• EXCERPTED TEXT:
□ □ □ □ □ □ □

# keeping stud boys



## catcoonz (Aug 4, 2012)

so I have a noisy studboy, he loves to call the girls, now I have neighbours so is there anyway to keep both happy, mainly the neighbours.


----------



## havoc (Dec 8, 2008)

It isn't easy. Stud boys can cause problems with neighbours. The best I can suggest is to ensure his indoor accommodation is well soundproofed and you make sure he's shut away at a reasonable time each evening until at least 8am. Councils are far more bothered about disturbance at night though this doesn't mean your neighbours can't complain about daytime noise.


----------



## catcoonz (Aug 4, 2012)

Thankyou Havoc.


----------



## chloe1975 (Mar 17, 2013)

You have my sympathies, my neighbours do not particularly like us having the cats and have caused no end of grief. I don't think there is an easy way as Havoc says. Luckily our boy has his own facilities within the house so only we are disturbed by him. Not that he is very noisy but does like to chat with the ladies if they go up to his pen.


----------



## moggiemum (Mar 28, 2013)

catcoonz said:


> so I have a noisy studboy, he loves to call the girls, now I have neighbours so is there anyway to keep both happy, mainly the neighbours.


i think you are gonna have to get good at baking really lush chocolate cakes , let me know if you do i'll move in next door 

i really miss my boy's caterwauling , amazing his vocabulary , he was neutered late , still chatty but not the same ah well he is less of a drama lhama now ,

hope you find some solution s CC, but chocolate cake is all i can think of right now


----------



## Cosmills (Oct 3, 2012)

□ □ □ □ □ □ □

• RECORD SET:

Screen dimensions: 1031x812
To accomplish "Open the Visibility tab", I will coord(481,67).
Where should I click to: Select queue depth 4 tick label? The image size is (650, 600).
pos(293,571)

□ □ □ □ □ □ □

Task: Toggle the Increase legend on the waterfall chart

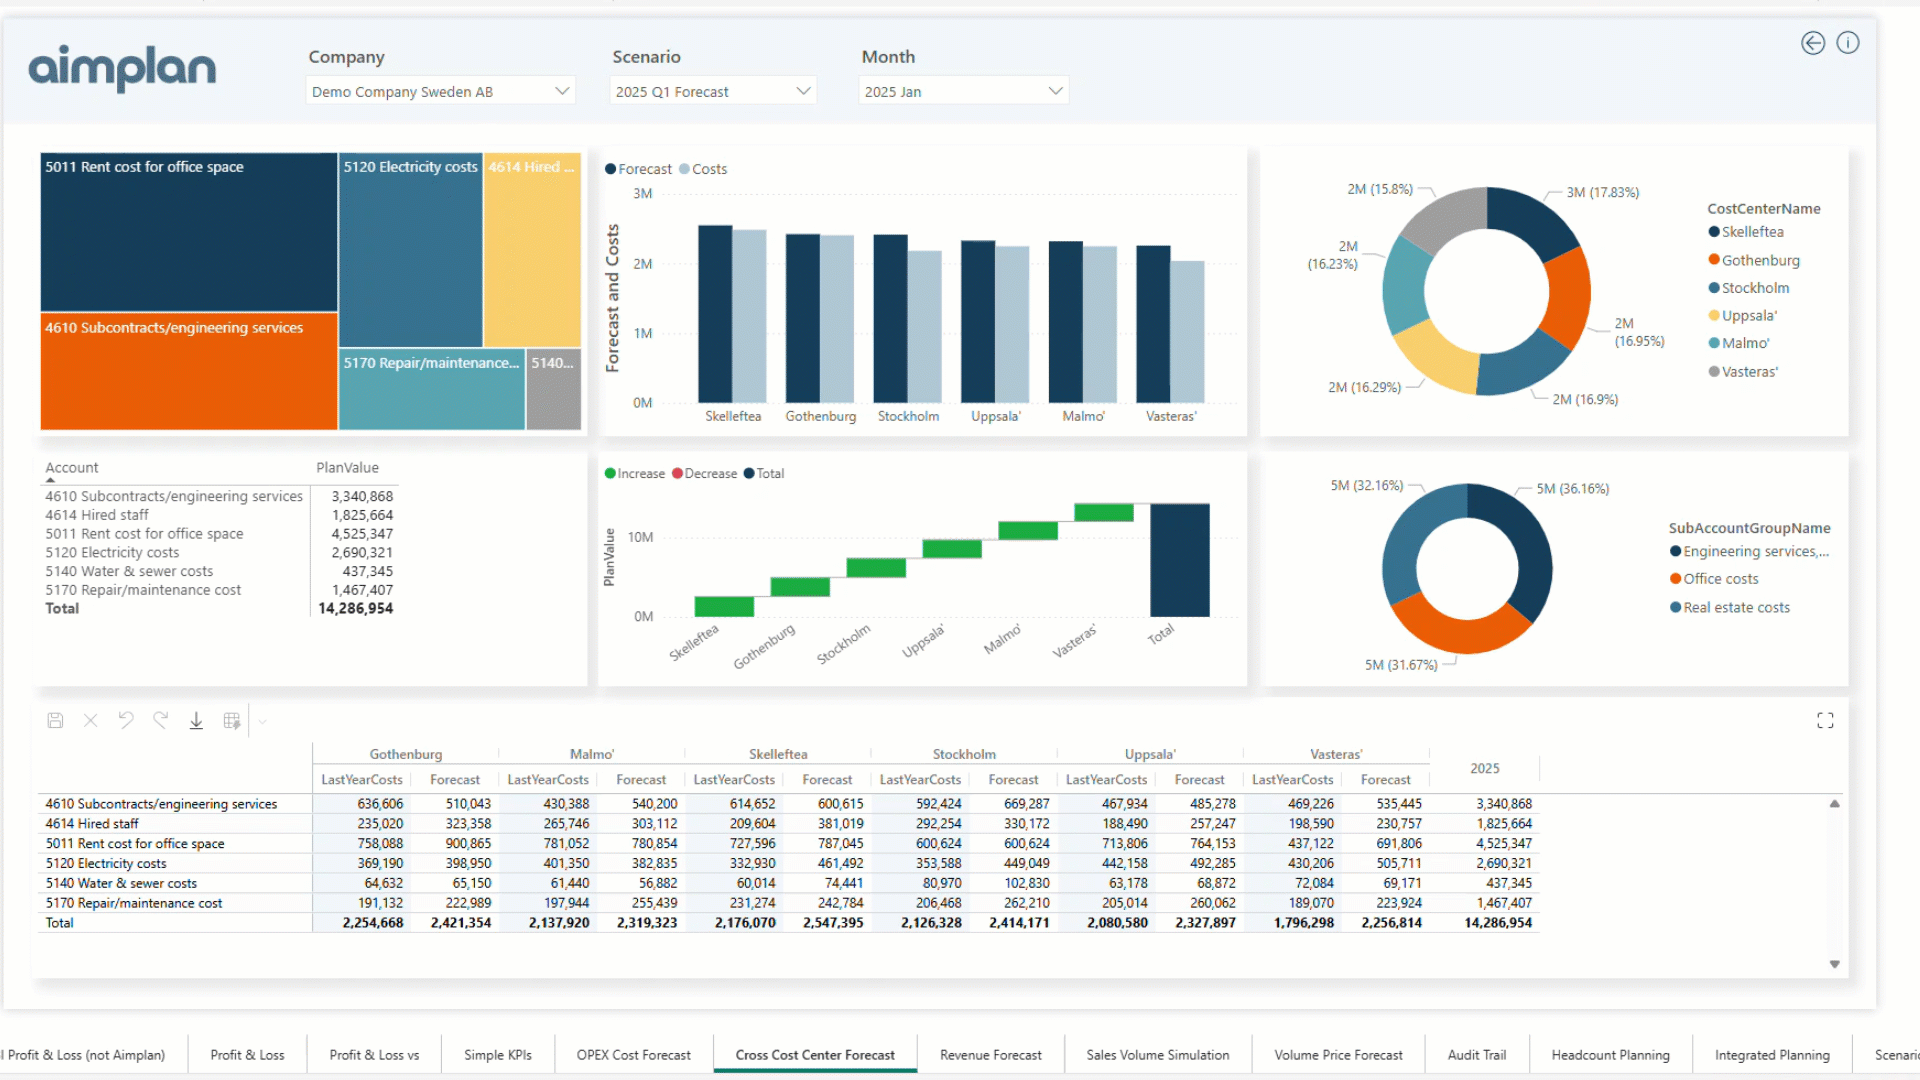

□ □ □ □ □ □ □

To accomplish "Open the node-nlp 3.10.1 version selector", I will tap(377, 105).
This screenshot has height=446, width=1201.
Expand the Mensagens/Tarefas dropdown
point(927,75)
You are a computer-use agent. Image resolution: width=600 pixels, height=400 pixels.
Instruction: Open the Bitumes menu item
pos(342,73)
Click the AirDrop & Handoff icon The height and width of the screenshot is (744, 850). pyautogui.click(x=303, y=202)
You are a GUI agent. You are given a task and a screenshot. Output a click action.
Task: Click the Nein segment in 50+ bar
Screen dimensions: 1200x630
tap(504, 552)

□ □ □ □ □ □ □

• OBJECTIVE 1: Quote the part of the thread on keeping stud boys that begins at the words "You have my" and stops after "(Mar 28, 2013)".
• OBJECTIVE 2: In the thread on keeping stud boys, until what time in the morning does havoc suggest the stud be kept shut away?

• RESULT 1:
You have my sympathies, my neighbours do not particularly like us having the cats and have caused no end of grief. I don't think there is an easy way as Havoc says. Luckily our boy has his own facilities within the house so only we are disturbed by him. Not that he is very noisy but does like to chat with the ladies if they go up to his pen.


----------



## moggiemum (Mar 28, 2013)

• RESULT 2: Until at least 8am.